- _Raw data_
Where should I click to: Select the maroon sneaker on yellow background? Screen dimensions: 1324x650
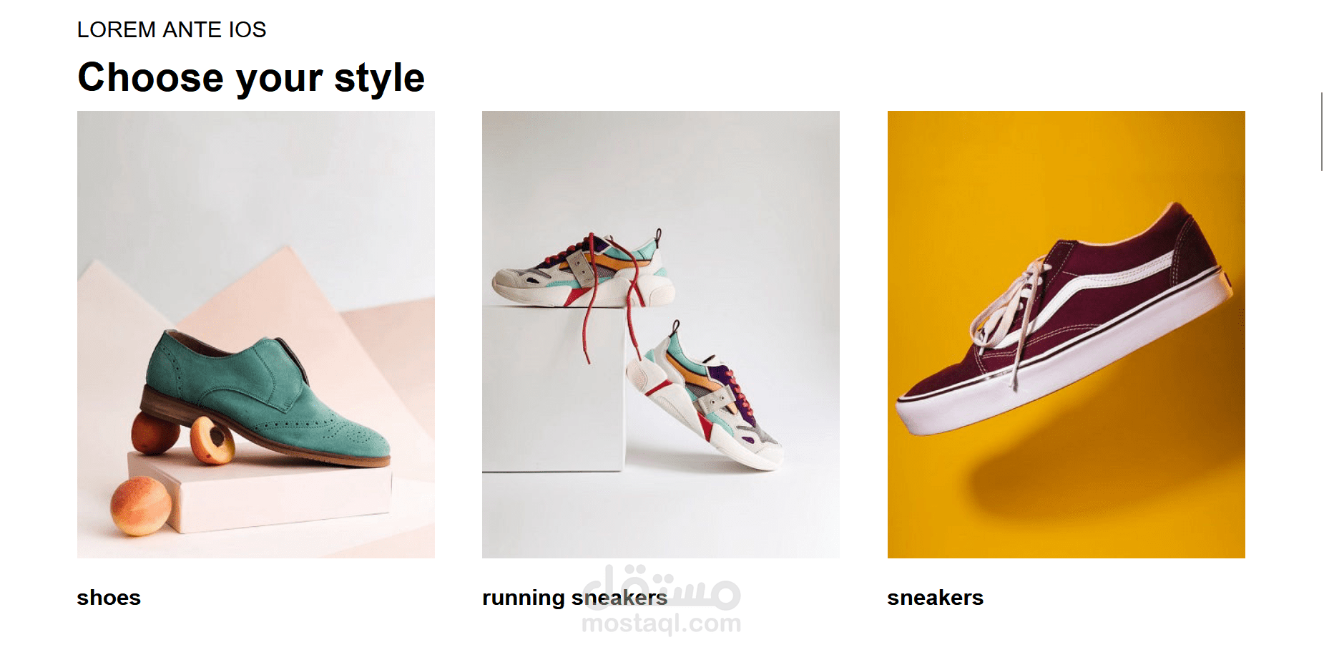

* * *

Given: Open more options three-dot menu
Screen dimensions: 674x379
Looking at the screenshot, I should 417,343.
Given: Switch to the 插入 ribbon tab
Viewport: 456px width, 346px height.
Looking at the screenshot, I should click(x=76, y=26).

==

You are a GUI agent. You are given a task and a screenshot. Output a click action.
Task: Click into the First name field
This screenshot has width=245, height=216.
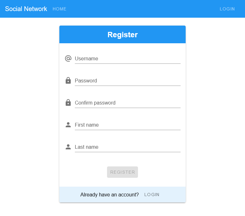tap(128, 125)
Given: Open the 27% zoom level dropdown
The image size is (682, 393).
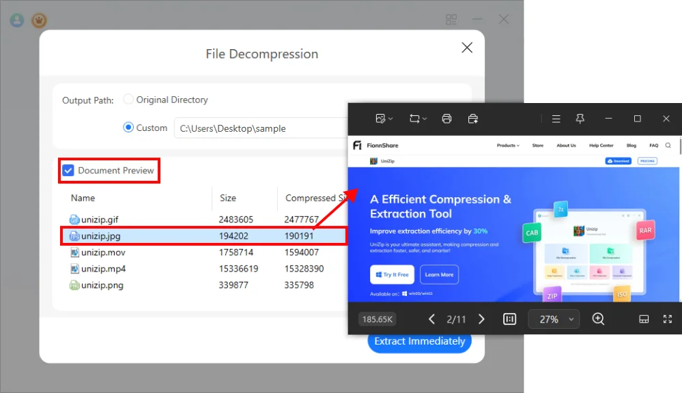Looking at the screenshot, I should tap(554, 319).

- _Instructions for the task_
If a line in the data contains the string "Open", copy it.

- _Answer to this exercise_
Given: Open more options three-dot menu
Given: Open the 27% zoom level dropdown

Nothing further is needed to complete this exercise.